Sabtu, 21 Februari 2015

#SMS Chapter 10 "Surat Tak Bertuan #3"

“Hay! Udah pada cape aja nih, sorry telat… tadi jemput Hani dulu. Illyas gak jadi datang dia harus ngurusin DKM katanya” ujar Bara yang baru sampai dengan Hani tepat disampingnya. Aku hanya menyimpulkan seulas senyum di wajahku dan Aga sibuk berbincang, “Kalian olahraga berdua yaa, tadi kita udah soalnya.. kita tunggu di tempat istirahat biasa”ujar Aga, dan aku hanya berlalu pergi dengannya. Dari tempatku duduk aku masih bisa melihat Bara dan Hani tengah berlari kecil sepertinya saling berbincang, baik Hani maupun Bara saling melempar tawa kecil mereka, ya ampuun apa yang aku pikirkan… bukankah seharusnya aku juga senang, nafasku semakin berat rasanya “Ve? Still with me?” ujar Aga menyadarkanku, “ahh yaa.. maaf efek lelah haha” balasku, “well karena aku yang menang, aku akan mulai dengan 1 pemintaan” jelas Aga, “yayaya.. pertandingan macam apa itu, pull up? Jelas aku akan kalah jika itu caranya, tangan tanganku mana bisa bertahan lama dibandingkan tangan seorang pria” gerutuku, “baiklah 1 permintaan.. apa?” tambahku dengan nada rendah, “Izinin aku untuk ngelakuin permintaan kamu” ujarnya menatap tajam kearahku, “tadi kamu bilang, kalau kamu menang kamu akan mengajukan 1 permintaan, aku akan lakuin itu… kamu hanya harus bilang” tambahnya. “kamu serius?” ujarku antusias, “malam ini jam 7 di café biasa okee?”tambahku. Aga mengangguk setuju dan tak banyak menanggapi dia hanya bilang jangan sampai terlambat. Tak lama Bara dan Hani kembali. Tak banyak yang kami perbincangan dan lagi.. tak akan jauh dari persoalan akademik.
Matahari semakin meninggi, ku buka nomor kontak di handphoneku dan ku hubungi Viona, ahh ini benar benar sebuah kesempatan, rasanya sedikit tidak benar tapi… ada janji yang harus kutepati pada Viona.
Malam semakin larut sebenarnya belum terlalu larut, namun disinilah kuhabiskan malam dengan menatap indahnya bintang. Cahaya yang berkelap kelip itu selalu ampuh untuk membuatku tersenyum benar benar sangat nyaman saat melihatnya, seperti menerawang jauh kedalam masa depan yang penuh cahaya. Esok paginya bagianku untuk piket kelas bersama Viona dan beberapa teman aku sampai dikelas paling awal, kusimpan tas untuk mulai membersihkan kelas, tunggu… ‘amplop biru’ benakku, amplop yang sama… aku melihat kesekeliling tak ada siapapun atau bahkan tak ada satu taspun dikelas ini, aku menarik kursi lalu kubuka amplop biru itu..

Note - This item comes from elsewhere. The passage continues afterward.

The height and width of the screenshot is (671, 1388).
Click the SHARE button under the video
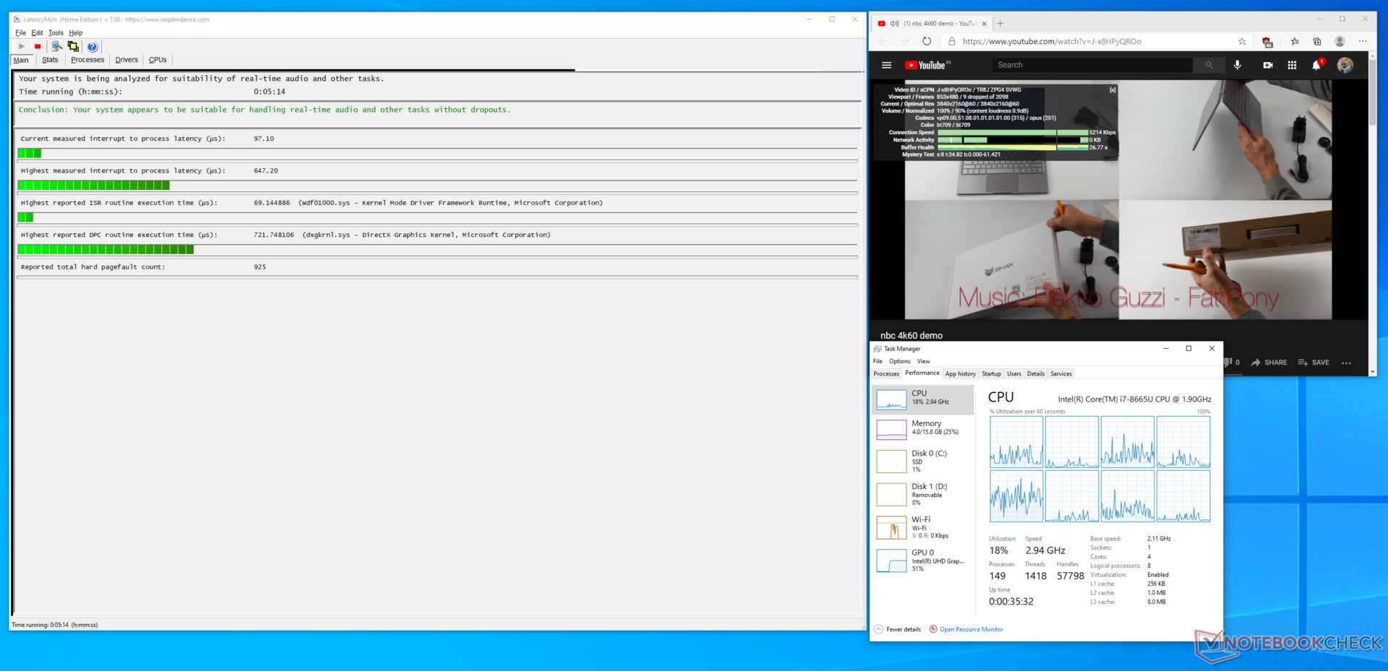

“Bagaimana dengan music yang ku kirimkan? Kau menyukainya?.. disinilah aku membayangkan bagaimana raut wajahmu saat mendengarnya mungkinkah kamu tersenyum atau justru mengerutkan keningmu? Aku benar benar penasaran… Kini aku akan mengingatkanmu pada hal lain… ‘Bintang’ saat kamu melihatnya seperti kebiasaanmu.. mulai saat ini bintang akan mengingatkanmu padaku. Tersenyumlah.. akhir akhir ini senyumanmu menghilang, aku merindukannya, setidaknya tersenyumlah untuk dirimu sendiri” Dia tak hanya mengirimkan surat tapi juga sebuah gantungan, entahlah ini seperti gantungan HP dengan bandulnya yang berbentuk bintang, ku akui itu sangat cantik, ku raih ponsel ditasku dan kupasangkan gantungan itu. Tapi… bagaimana reaksi Aga saat dia tahu dia disana bertemu Viona… Viona juga belum datang, tak lama beberapa teman yang piket hari ini mulai datang dan kubereskan sebuah ruangan yang menjadi saksi perjalananku di masa putih abu ini.